Once upon a time, it might have been big news that The Bachelor was coming back for a second chance at love; that he had a criminal record; that he had a love child. This season, these revelations were met with a resounding "meh." Too dull for camp, too contrived for drama, The Bachelor is a relic from an earlier time in reality TV. And it's no coincidence that ratings have steadily slipped.

Remember when everyone in the country knew the name "Richard Hatch?" And American Idol resulted in abysmal movie musicals? And people actually cared who Alex gave the rose to? Simpler times. That seem so very, very remote. It's not just that we're jaded by every variation imaginable on the concept or that our tastes are so much more sophisticated. Rather, I think we're only willing to be insulted so much. Insulted by the retrograde, harem-esque gender dynamic; insulted by the "white knight" premise; and most of all insulted by the suggestion that anyone's actually in it for love.

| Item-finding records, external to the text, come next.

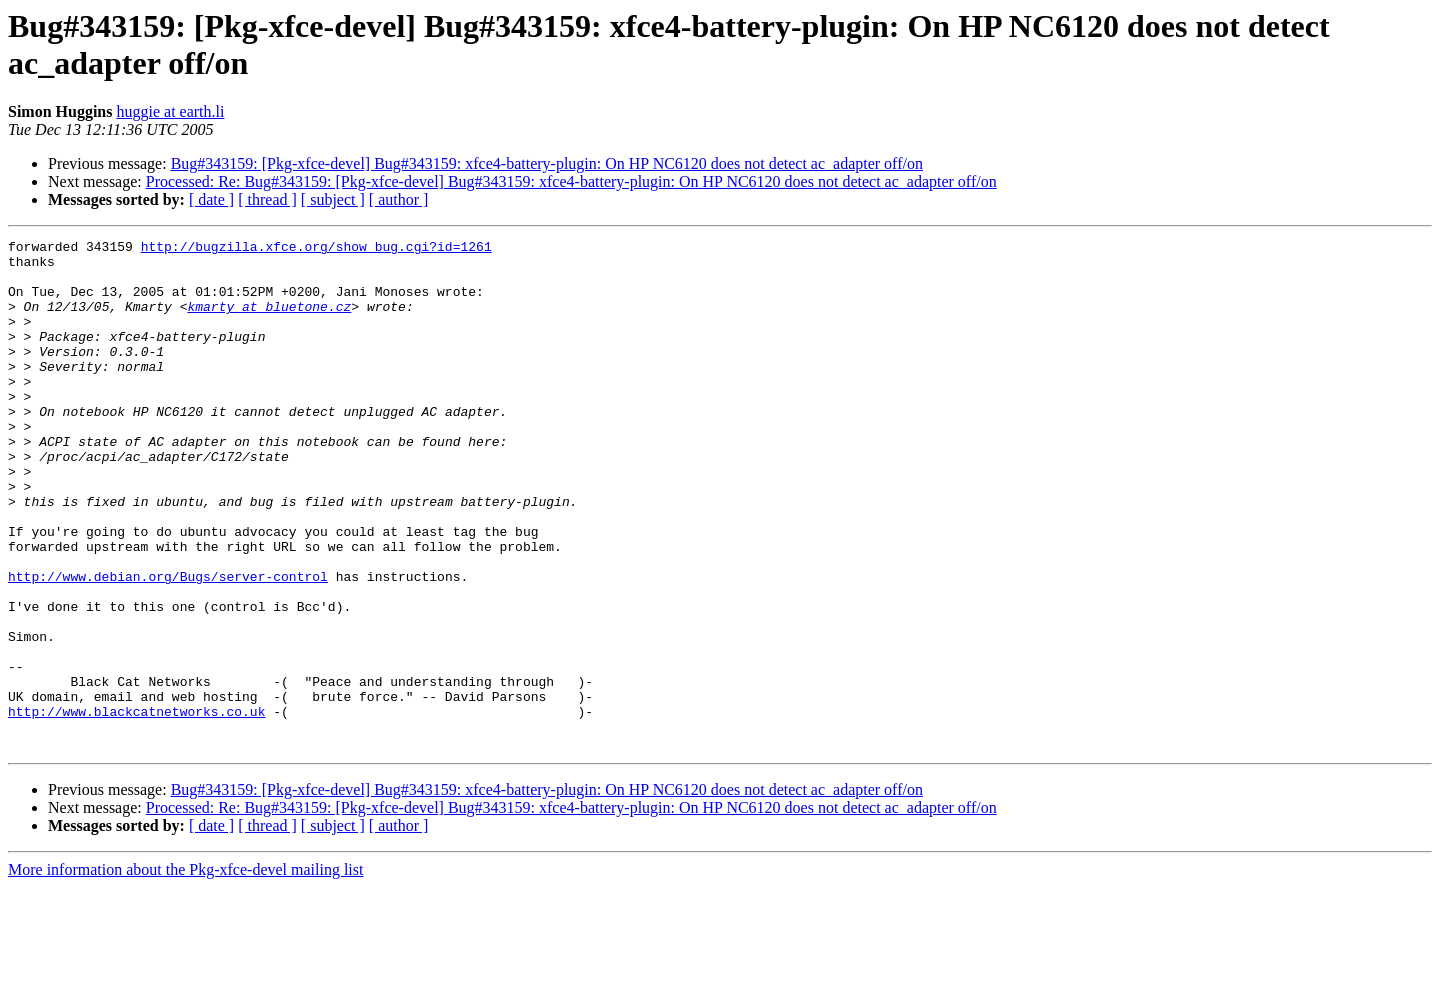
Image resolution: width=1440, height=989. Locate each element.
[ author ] (399, 199)
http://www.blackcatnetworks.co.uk (136, 807)
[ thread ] (267, 199)
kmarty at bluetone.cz (269, 321)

But most insulting is the premise that we literally can't remember the events of the past decade. There has not been a single lasting match to come out of this show unless you count Trista and that guy who changed his mind and switched women, and as such it requires a serious suspension of disbelief to find the premise palatable. ( The host, meanwhile, is married to his high school sweetheart.) Given that we're already suspending disbelief in order to pretend the Bachelor isn't a douche and the women don't all want to be famous, it's simply asking too much. In short, The Bachelor has not produced a Kelly Clarkson. Or even a Clay Aiken. Instead, it's been 15 seasons of Justin Guarinis. Except Justin Guarinis perpetuating an outmoded and offensive dynamic with a tired premise. To stretch a metaphor. Maybe as a country, we just don't believe in fake love anymore. At least, not the rose ceremony varietal.